断开连接的集群(也称为受限集群)没有与互联网的活跃连接。因此,您必须镜像 registry 和安装介质的内容。您可以在可以访问互联网和您的封闭网络的主机上创建此镜像 registry,或者将镜像复制到可跨网络界限的设备中。
本主题描述了将现有连接的集群转换为断开连接的集群的一般过程。
12.1. 关于镜像 registry
您可以镜像 OpenShift Container Platform 安装所需的镜像,以及容器镜像 registry 的后续产品更新,如 Red Hat Quay、JFrog Artifactory、Sonatype Nexus Repository 或 Harbor。如果您无法访问大型容器 registry,可以使用 mirror registry for Red Hat OpenShift,它是包括在 OpenShift Container Platform 订阅中的一个小型容器 registry。
您可以使用支持 Docker v2-2 的任何容器 registry,如 Red Hat Quay, mirror registry for Red Hat OpenShift, Artifactory, Sonatype Nexus Repository, 或 Harbor。无论您所选 registry 是什么,都会将互联网上红帽托管站点的内容镜像到隔离的镜像 registry 相同。镜像内容后,您要将每个集群配置为从镜像 registry 中检索此内容。
OpenShift 镜像 registry 不能用作目标 registry,因为它不支持没有标签的推送,在镜像过程中需要这个推送。

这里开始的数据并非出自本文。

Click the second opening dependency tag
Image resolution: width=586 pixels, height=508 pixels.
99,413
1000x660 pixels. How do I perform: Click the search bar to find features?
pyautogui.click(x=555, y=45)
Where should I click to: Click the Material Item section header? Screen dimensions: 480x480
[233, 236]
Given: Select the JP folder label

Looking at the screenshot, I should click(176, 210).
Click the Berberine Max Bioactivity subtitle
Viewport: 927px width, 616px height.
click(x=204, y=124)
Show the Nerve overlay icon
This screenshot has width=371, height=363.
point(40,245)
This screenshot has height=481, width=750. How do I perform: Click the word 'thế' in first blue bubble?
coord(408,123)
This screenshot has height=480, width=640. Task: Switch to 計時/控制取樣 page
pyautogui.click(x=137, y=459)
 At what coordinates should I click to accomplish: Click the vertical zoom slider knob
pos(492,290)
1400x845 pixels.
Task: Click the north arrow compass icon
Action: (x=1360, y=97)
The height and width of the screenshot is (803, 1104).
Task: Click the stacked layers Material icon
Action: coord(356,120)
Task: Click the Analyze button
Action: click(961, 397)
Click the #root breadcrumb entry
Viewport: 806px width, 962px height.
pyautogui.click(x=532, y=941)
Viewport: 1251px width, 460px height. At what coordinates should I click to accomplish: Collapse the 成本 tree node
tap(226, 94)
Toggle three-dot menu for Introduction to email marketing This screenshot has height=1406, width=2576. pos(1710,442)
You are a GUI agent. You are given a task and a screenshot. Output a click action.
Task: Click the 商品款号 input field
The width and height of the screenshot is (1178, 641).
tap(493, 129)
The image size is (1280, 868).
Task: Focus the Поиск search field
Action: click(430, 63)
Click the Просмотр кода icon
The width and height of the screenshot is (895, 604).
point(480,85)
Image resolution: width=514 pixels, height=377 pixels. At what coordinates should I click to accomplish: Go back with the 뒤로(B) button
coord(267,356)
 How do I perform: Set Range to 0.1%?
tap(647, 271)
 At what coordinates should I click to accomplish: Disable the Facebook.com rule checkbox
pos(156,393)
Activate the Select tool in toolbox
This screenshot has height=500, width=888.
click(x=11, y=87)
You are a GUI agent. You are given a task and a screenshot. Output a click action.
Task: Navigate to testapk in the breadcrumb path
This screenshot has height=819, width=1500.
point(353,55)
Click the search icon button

如果选择的容器 registry 不是 mirror registry for Red Hat OpenShift,则需要集群中置备的每台机器都可以访问它。如果 registry 无法访问,安装、更新或常规操作(如工作负载重新定位)可能会失败。因此,您必须以高度可用的方式运行镜像 registry,镜像 registry 至少必须与 OpenShift Container Platform 集群的生产环境可用性相匹配。
使用 OpenShift Container Platform 镜像填充镜像 registry 时,可以遵循以下两种情况。如果您的主机可以同时访问互联网和您的镜像 registry,而不能访问您的集群节点,您可以直接从该机器中镜像该内容。这个过程被称为 连接的镜像(mirror)。如果没有这样的主机,则必须将该镜像文件镜像到文件系统中,然后将该主机或者可移动介质放入受限环境中。这个过程被称为 断开连接的镜像。
对于已镜像的 registry,若要查看拉取镜像的来源,您必须查看 Trying 以访问
CRI-O 日志中的日志条目。查看镜像拉取源的其他方法(如在节点上使用 crictl images
命令)显示非镜像镜像名称,即使镜像是从镜像位置拉取的。
红帽没有针对 OpenShift Container Platform 测试第三方 registry。